Sezione del documento:
----
Il vandalo o i vandali coi colletti bianchi che hanno deciso di rimuovere Ali sospese di Gianfranco Rizzi dal piazzale dell’aeroporto non sono ignoranti nel senso autentico della parola che è il “non sapere”. Ignorante ed ignaro hanno la stessa radice. Per Socrate, il vero saggio è proprio l’ignorante, nel senso di “chi sa di non sapere”.
Ma per i vandali in colletto bianco questo ragionamento non vale. Sono perfidamente ignoranti perché fanno assurgere la loro ignoranza a metro di valutazione, perfino dell’arte. Nessuno ha mai saputo con precisione chi abbia deciso e perché di rimuovere la bella opera d’arte dal piazzale dell’aeroporto. Lo chiarirà la magistratura, cui si sono rivolti Franco Cuttano e gli attivisti del M5S di Foggia che hanno presentato sul misfatto una circostanziata denuncia alla Procura della Repubblica.
Ma circolano in città leggende metropolitane sull’argomento. C’è chi racconta che l’ignoto vandalo avrebbe tolto o fatto togliere l’installazione di Rizzi perché “portava sfortuna all’aeroporto”. Per la cronaca, e per i lettori più superstiziosi, va precisato che l’aver gettato nei rifiuti Ali sospese non sembra abbia granché migliorato le sorti dello scalo foggiano.
Va dato merito a Franco Cuttano e ai suoi amici di aver sottratto al rischio dell’oblio uno scandalo grande quanto un macigno e, per giunta, sotto gli occhi di tutti. In passato già in molti avevano protestato per l’episodio, senza che nulla si muovesse. Ha sempre fatto orecchie da mercante la società aeroportuale della Regione Puglia, Adp, che non ha mai risposto alle proteste della cittadinanza foggiana. Secondo un’altra leggenda metropolitana, un alto dirigente della public company regionale, leggendo delle rimostranze sulla rimozione, avrebbe più o meno testualmente risposto: “Ma che c.…o vogliono questi foggiani?”
Quando l’ignoranza incontra l’abuso di potere, gli effetti sono devastanti.
Ma il peggio è che – nonostante l’impegno di Franco Cuttano (la denuncia è ormai vecchia di alcuni mesi) – le Ali sospese di Gianfranco Rizzi restano ancora laddove furono gettate dopo la rimozione: nell’immondizia.
----
Materiale di partenza:
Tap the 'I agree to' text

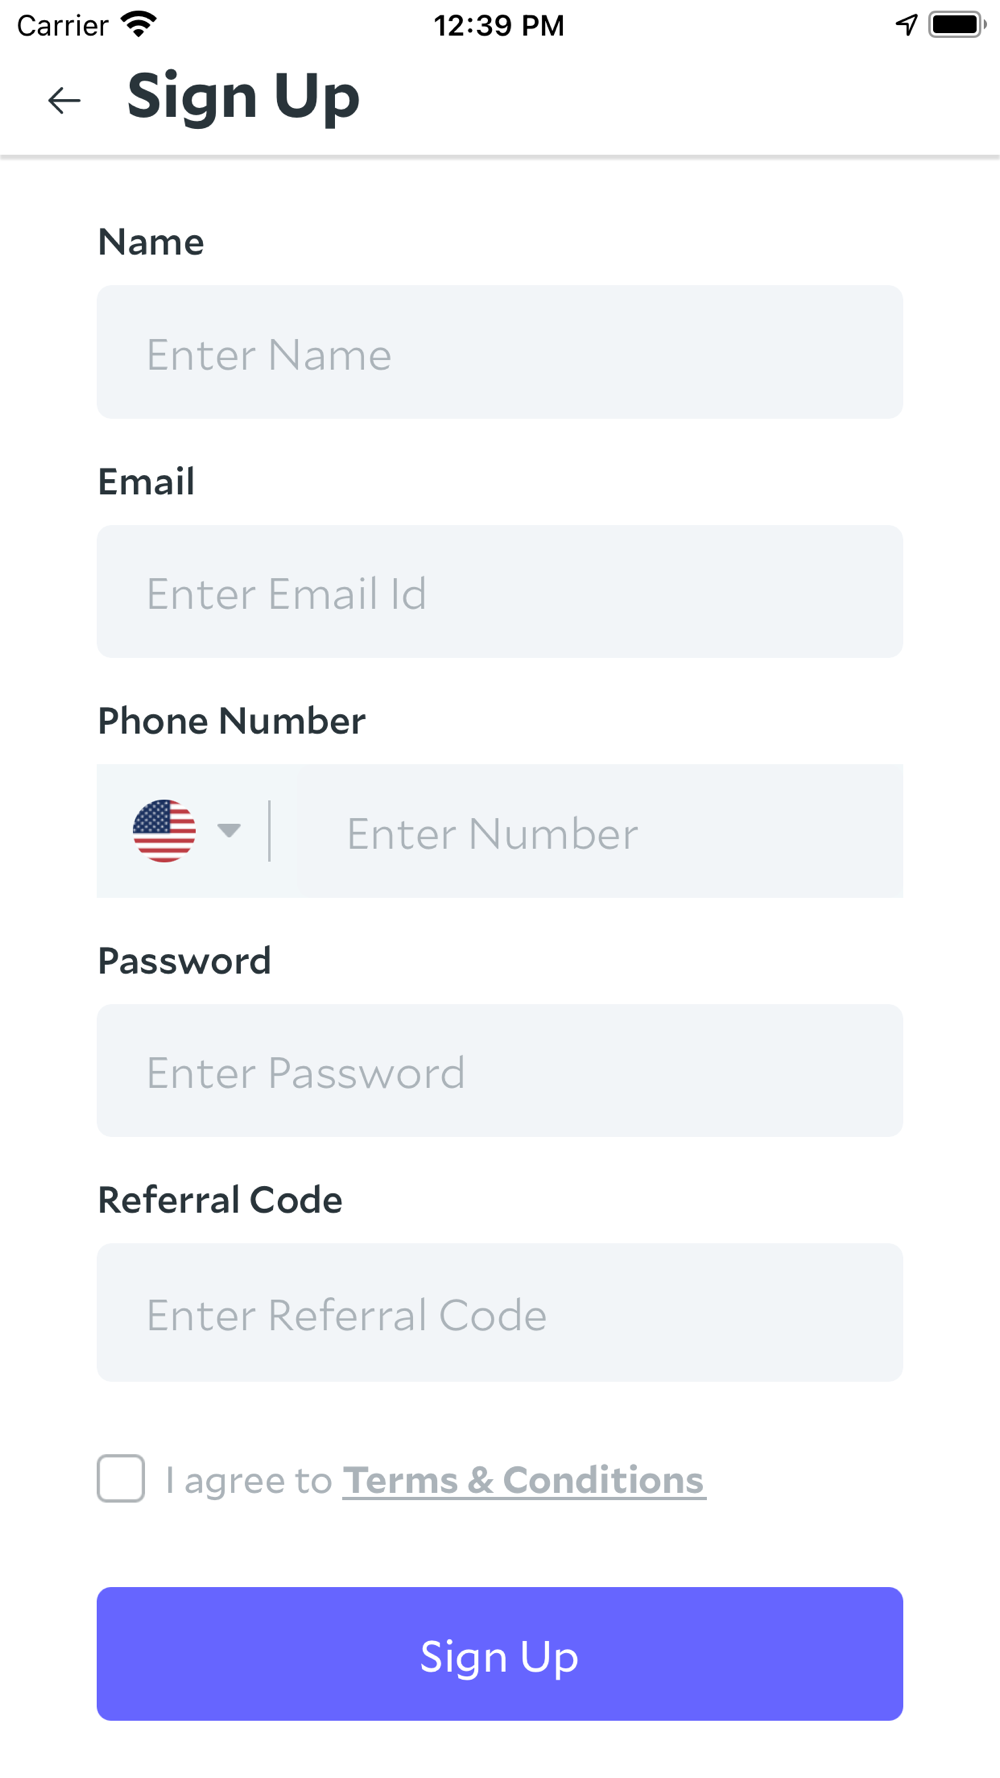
----
Esercizio assegnato 1: Secondo il testo sulla rimozione di Ali sospese, dove si trova ancora oggi l'opera di Gianfranco Rizzi?
Esercizio assegnato 2: Traduci in inglese questa frase del testo sulla rimozione di Ali sospese: "Quando l’ignoranza incontra l’abuso di potere, gli effetti sono devastanti."
Esercizio assegnato 3: Riprendi il testo sulla rimozione di Ali sospese dal punto in cui si interrompe.

Soluzione esercizio 1: Nell'immondizia, dove fu gettata dopo la rimozione.

Soluzione esercizio 2: When ignorance meets abuse of power, the effects are devastating.

Soluzione esercizio 3:
La scultura (o installazione che dir si voglia: il dibattito tra gli addetti ai lavori è ancora aperto) ha così un valore doppiamente simbolico. Da un lato essa è “carne viva” dell’aeroporto, della sua storia, delle sue possibilità di futuro. Rizzi la realizzò utilizzando i rottami degli aerei da guerra che fino agli anni Settanta ancora erano sparpagliati nel sedime aeroportuale, a simboleggiare come il drammatico passato della città possa trasformarsi in un anelito di pace, e nello stesso tempo, attraverso quelle ali che si tendono verso il mondo), come l’aeroporto possa trasformare il sistema di relazioni della città verso l’altro da sè. [A proposito, lasciatemi lanciare un appello agli amici del Comitato per il Monumento alle Vittime dei Bombardamenti: in fondo le Ali sospese sono già un monumento, di altissimo significato simbolico ed estetico: perché non impegnarsi, tutti insieme affinché, mannaggia, l’opera venga ricollocata nel suo sito originario?]
Ma la scultura di Rizzi è anche il simbolo dell’ignavia foggiana, dei piccoli e grandi scandali quotidiani che ci scivolano addosso, di quella crassa maledetta ignoranza ostentata ed anzi eretta a concezione della vita.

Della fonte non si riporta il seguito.